Consignas:
a) Actualiza el artículo sobre Bob Dylan en todo lo que va desde "Lo único que" hasta "su propia vida.", y reemplaza "moteles de ruta" por "hoteles de paso".
b) Indica si cada afirmación concuerda con el artículo sobre Bob Dylan, contestando sí o no y citando las palabras exactas que lo deciden: (i) la primera visita de Dylan a Buenos Aires fue en agosto de 1991 para actuar en el estadio Obras; (ii) en su visita de 2008 fue a practicar boxeo a un club de Palermo; (iii) Time Out of Mind salió tres años después de que comenzara el Never Ending Tour.

#### Artículo

Lo único que en su vida se mantiene estable es la música. Y las giras. A punto de cumplir 71 años, allí está, rodando, viviendo más en moteles de ruta que en ningún otro lado. Como si aquel "cómo te sentís cuando no tenés un hogar al que volver" hubiera sido un anuncio de su propia vida.
La anécdota esta vez es porteña. Primera visita de Bob Dylan a Buenos Aires, en agosto de 1991 para actuar en el estadio Obras. No eran sus mejores tiempos: estaba saliendo del bloqueo creativo que lo tuvo casi sin componer durante una larga temporada. Hacía apenas tres años que había comenzado el Never Ending Tour, y faltaban todavía seis para que saliera Time Out of Mind, el disco de la resurrección. De todas maneras, aquí y en todos lados, el peso de la historia era muy fuerte: el ícono de los 60, el hombre que había subyugado a los Beatles y los había impulsado, desafiado, a escribir letras más serias, con mayor vuelo poético, llegaba por primera vez a la Argentina. Alguien de la organización fue a buscarlo a Ezeiza. No se sabe cómo, pero Dylan bajó del avión y nadie lo vio. Tranquilo, dicen que con su guitarra a cuestas, el hombre tomó un taxi rumbo a Capital. Seguramente habrá habido levantadas en peso a aquel a quien se le escurrió tan conocido rostro. Pero, en su descargo, hay que decir que también es muy de Dylan pasar inadvertido. Las anécdotas que circulan son muchas.
Dicen que es el hombre invisible, pero no como aquel de la vieja serie de TV ni porque tenga el manto mágico de los elfos, sino porque usa el método de Edgar Allan Poe en La carta robada, ese cuento en el que el sobre del que pende el destino de un rey es escondido por el ladrón dejándolo como al descuido en un portapapeles, arrugado, como si se tratara de algo sin valor ni importancia; algo a quien nadie prestaría atención, salvo, claro, el ojo del lince del detective Dupin. Así, Dylan también se esconde a la vista de todos. En las muchas páginas de Internet que nutren sus fans de todo el mundo, siempre hay nuevas historias. Que se lo cruzan en un bar de la ruta con su cepillo de dientes en la mano. Que está tomando algo en un bolichón de mala muerte. Acá mismo, en su última visita en 2008, salió del hotel y fue a practicar boxeo a un club de Almagro. En Punta del Este, en el mismo año, anduvo en bicicleta vestido de mujer a la vista de todos. Simplemente, nadie podría pensar, como en México, que es Bob Dylan el que se toma el subte para ir a dar una vuelta.

########
#### Listado de líneas

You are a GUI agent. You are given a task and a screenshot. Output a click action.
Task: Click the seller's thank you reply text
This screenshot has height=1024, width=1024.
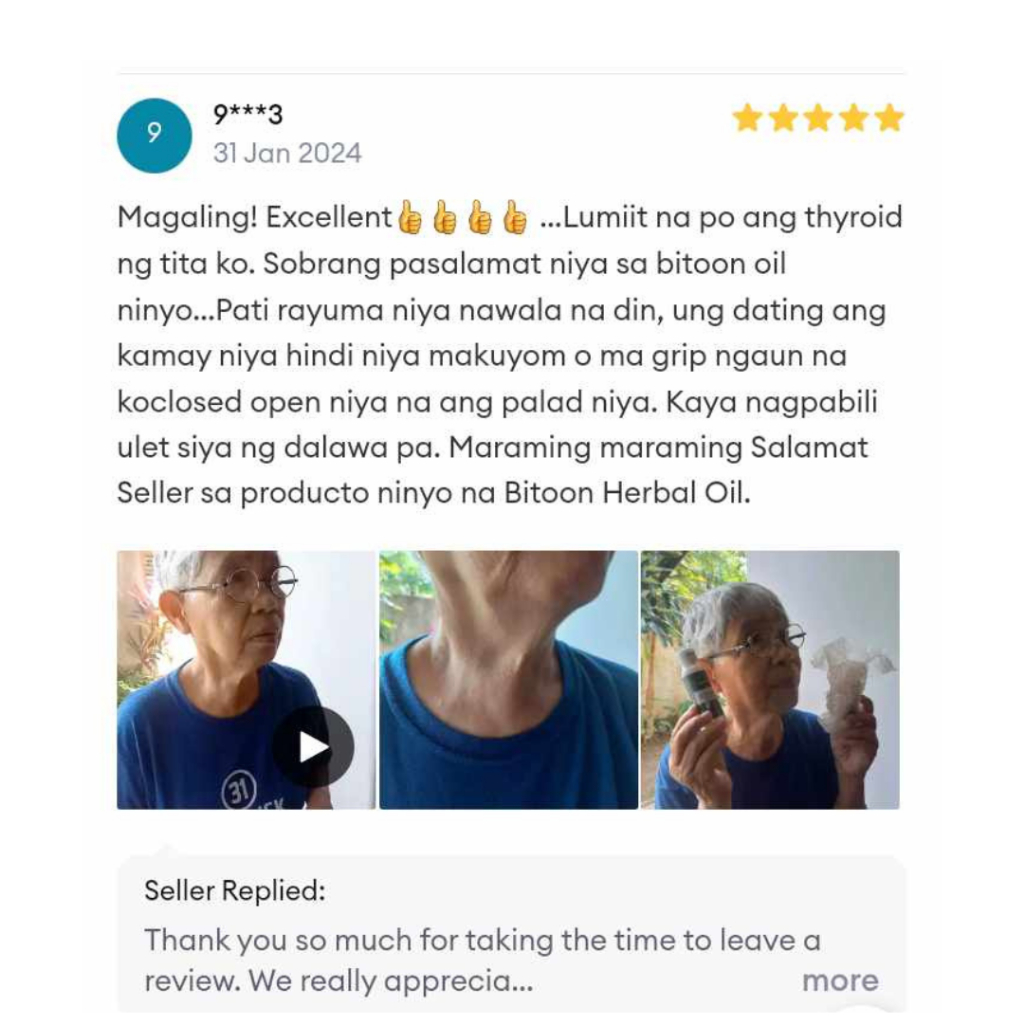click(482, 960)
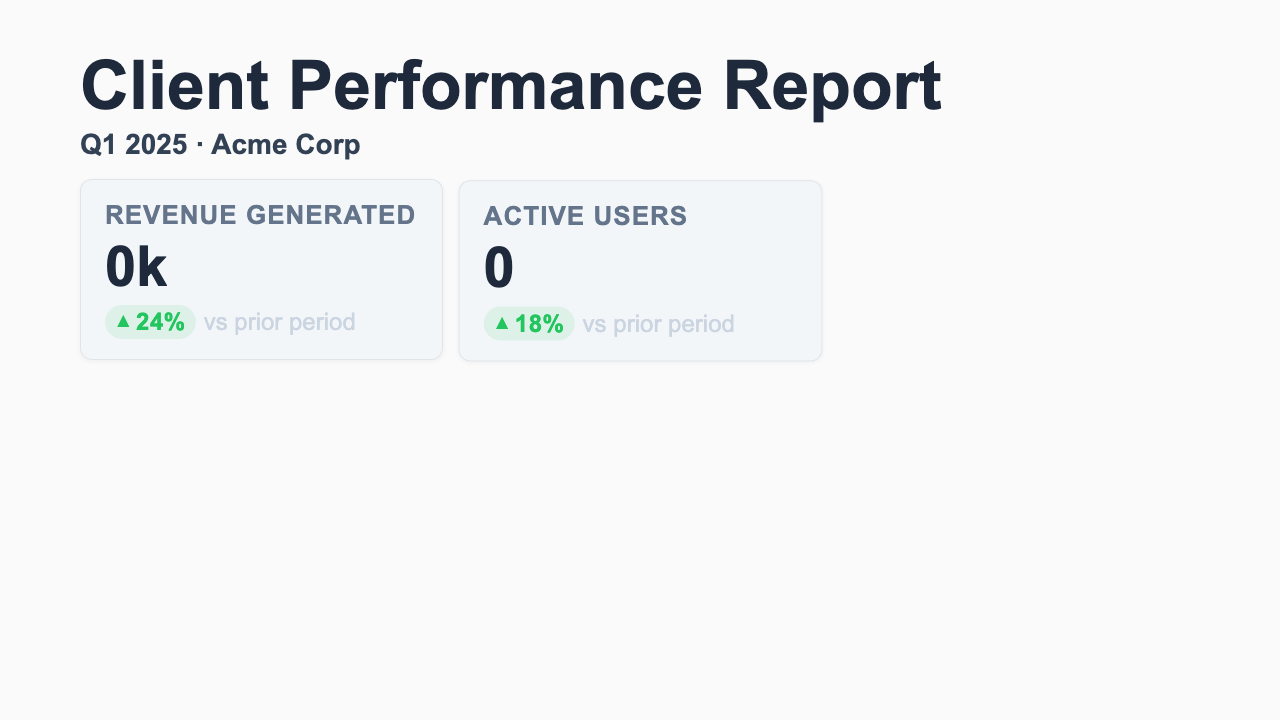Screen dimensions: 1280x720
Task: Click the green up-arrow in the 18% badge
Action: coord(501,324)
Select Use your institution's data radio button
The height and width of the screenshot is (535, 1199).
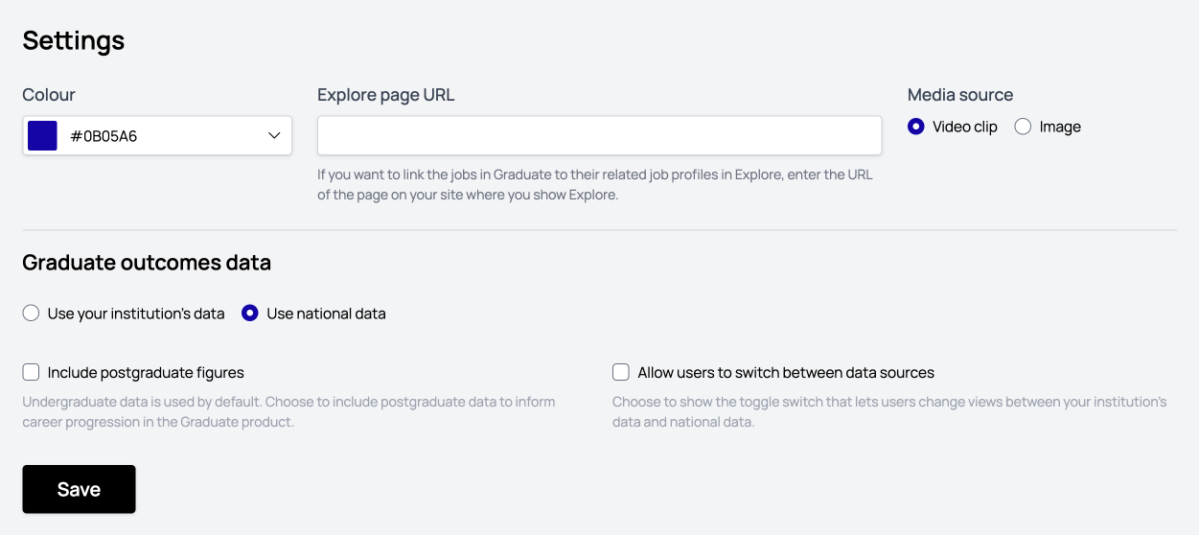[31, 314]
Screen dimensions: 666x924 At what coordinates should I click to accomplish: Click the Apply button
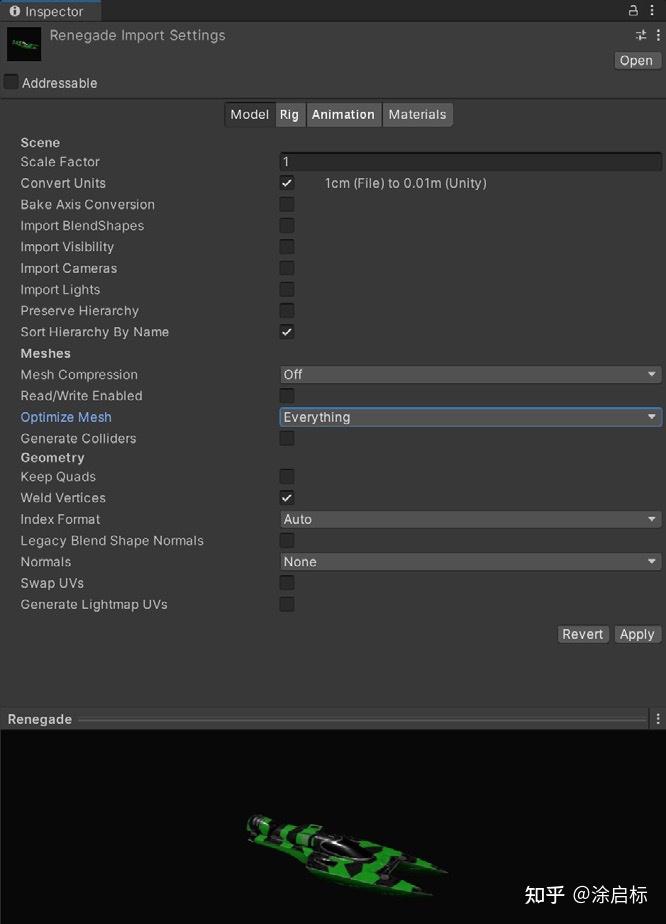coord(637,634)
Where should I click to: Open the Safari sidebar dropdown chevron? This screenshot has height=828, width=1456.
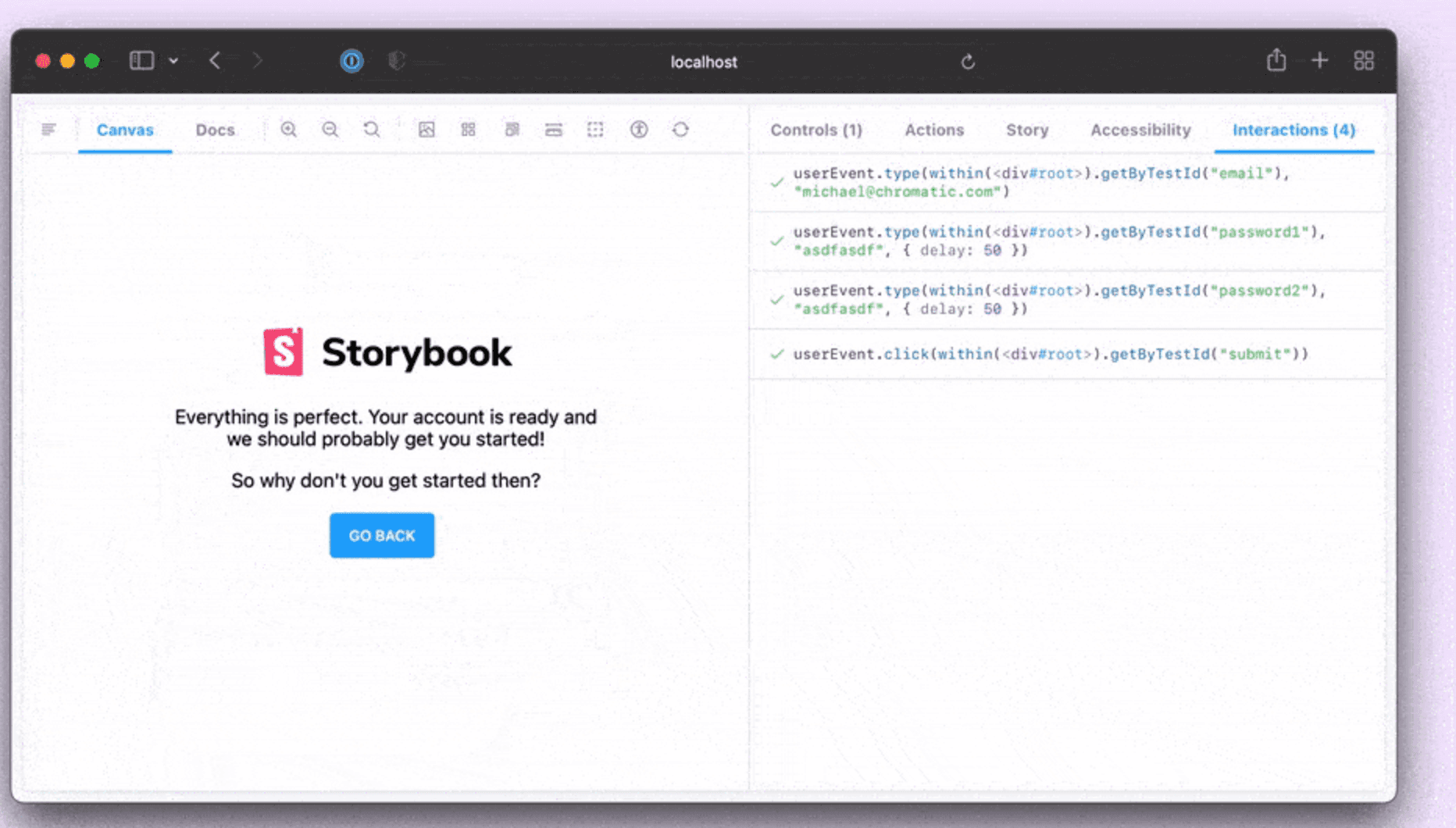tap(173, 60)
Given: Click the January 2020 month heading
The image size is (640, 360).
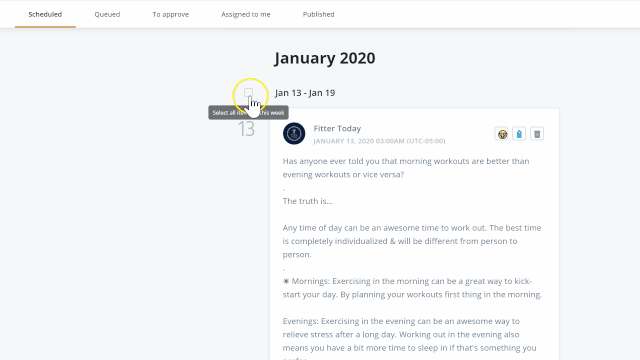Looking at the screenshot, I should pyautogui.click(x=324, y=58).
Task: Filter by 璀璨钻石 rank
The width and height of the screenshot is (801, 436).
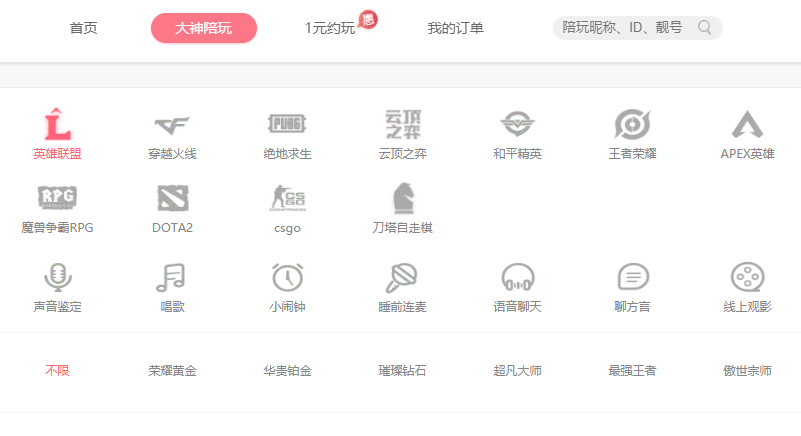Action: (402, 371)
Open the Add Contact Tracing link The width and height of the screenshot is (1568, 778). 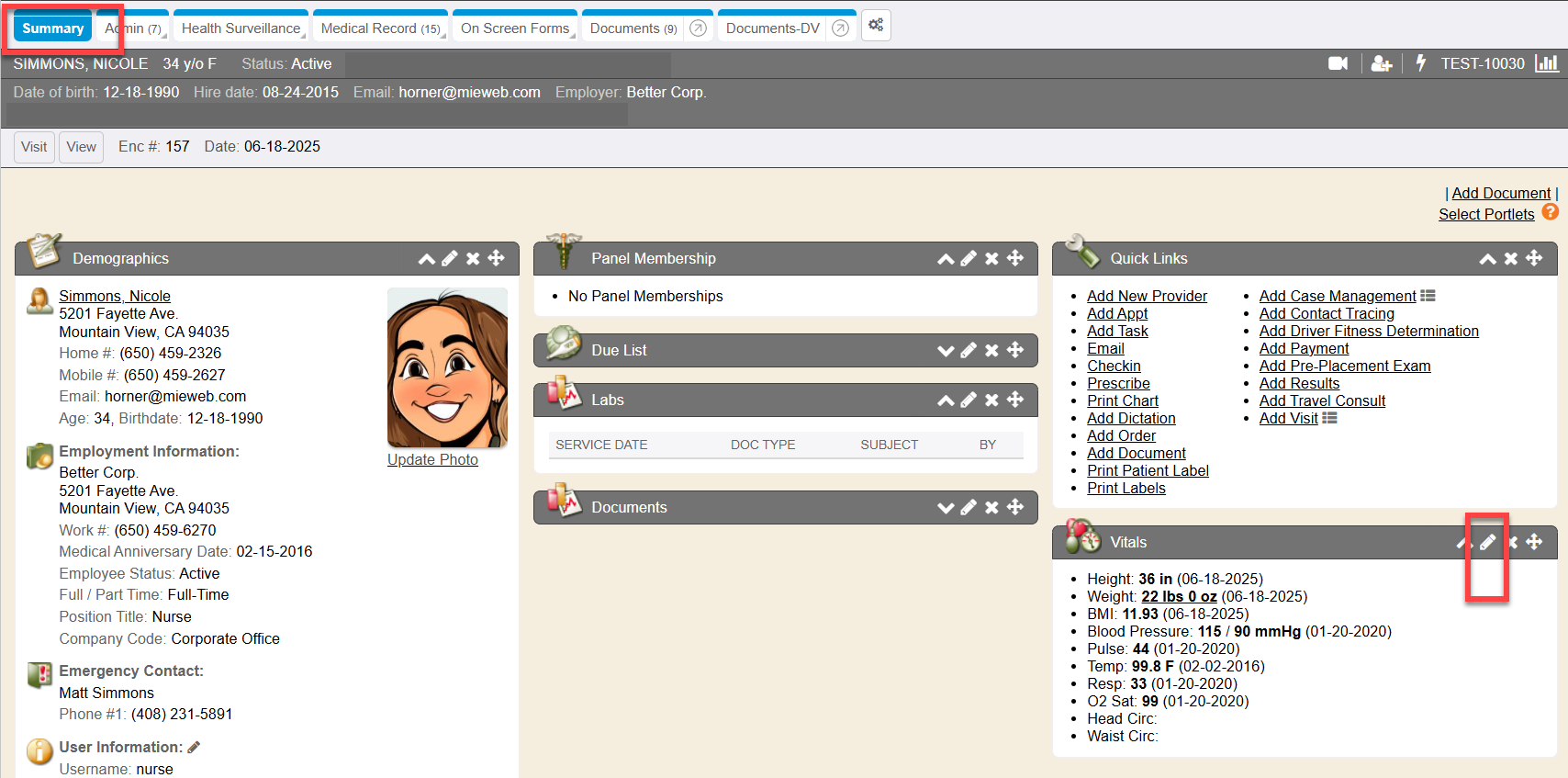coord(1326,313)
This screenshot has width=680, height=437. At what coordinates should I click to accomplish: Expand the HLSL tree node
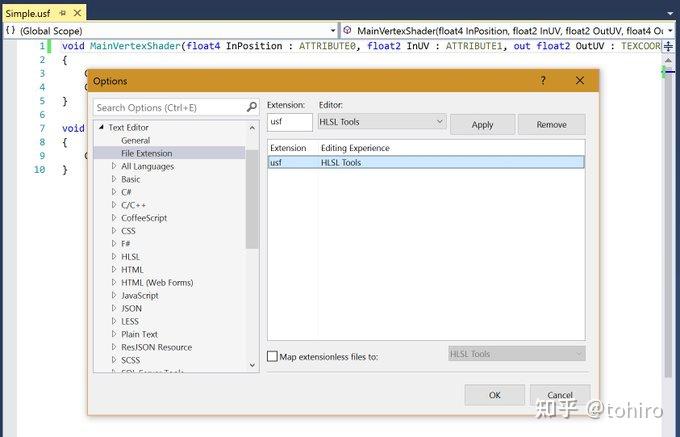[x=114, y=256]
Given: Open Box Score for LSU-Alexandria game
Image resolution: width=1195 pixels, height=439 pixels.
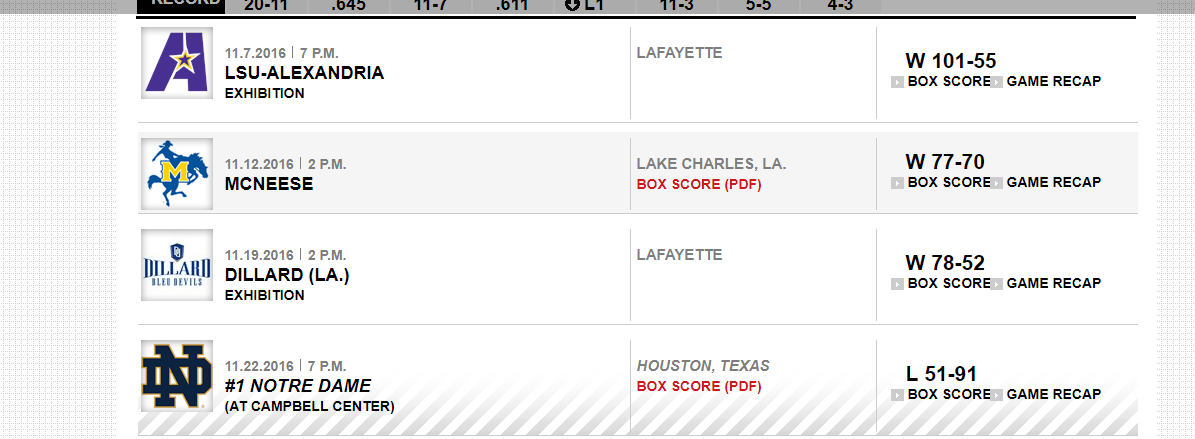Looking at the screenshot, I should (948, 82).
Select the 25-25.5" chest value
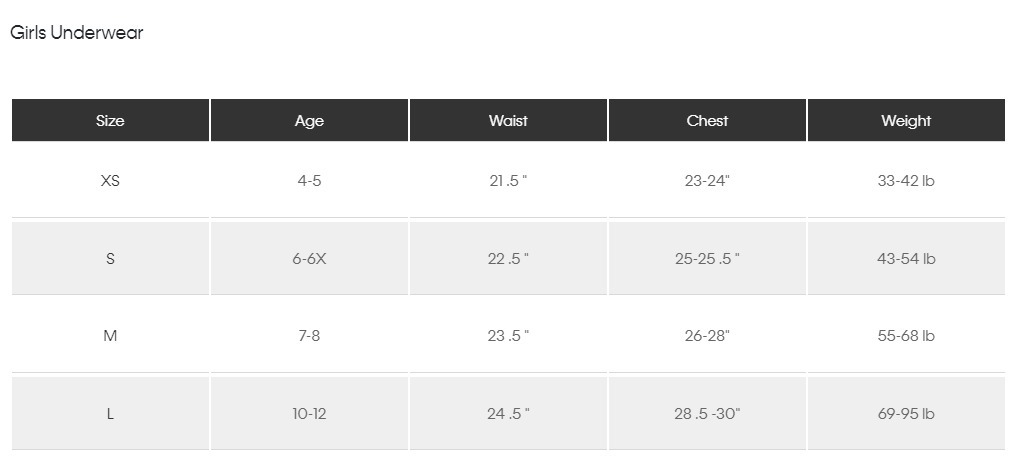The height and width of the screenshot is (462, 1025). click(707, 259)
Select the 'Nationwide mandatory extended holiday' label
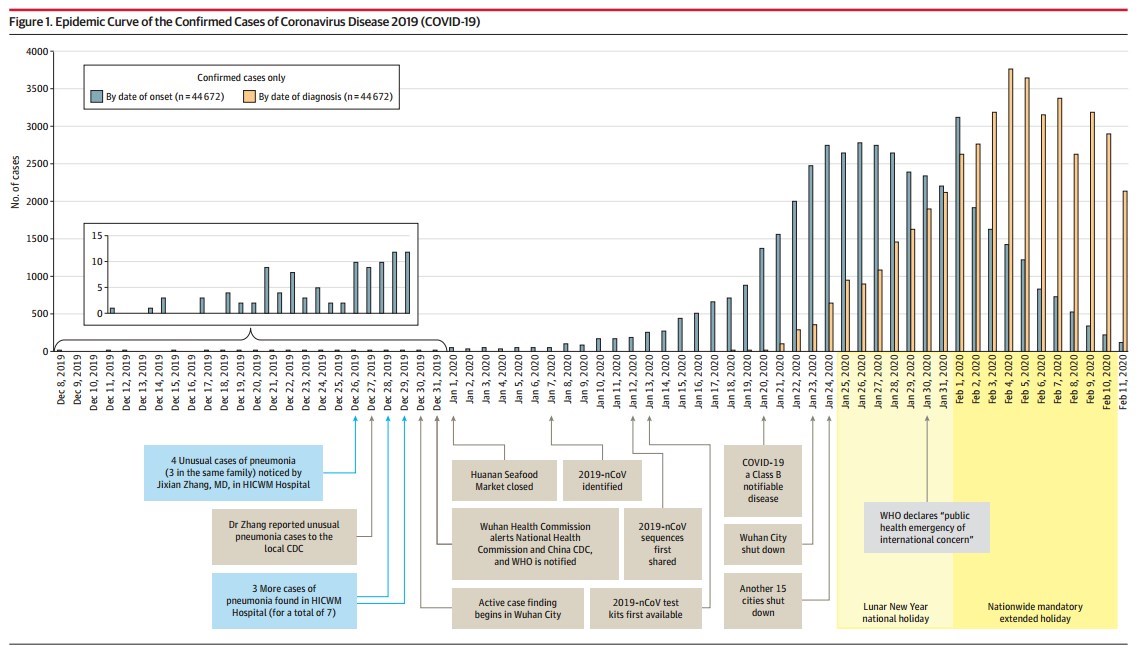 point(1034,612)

########

Respuestas:
a)
Lo único que en su vida se mantiene estable es la música. Y las giras. A punto de cumplir 71 años, allí está, rodando, viviendo más en hoteles de paso que en ningún otro lado. Como si aquel "cómo te sentís cuando no tenés un hogar al que volver" hubiera sido un anuncio de su propia vida.

b)
(i) Sí: "Primera visita de Bob Dylan a Buenos Aires, en agosto de 1991 para actuar en el estadio Obras."
(ii) No: "salió del hotel y fue a practicar boxeo a un club de Almagro."
(iii) No: "Hacía apenas tres años que había comenzado el Never Ending Tour, y faltaban todavía seis para que saliera Time Out of Mind"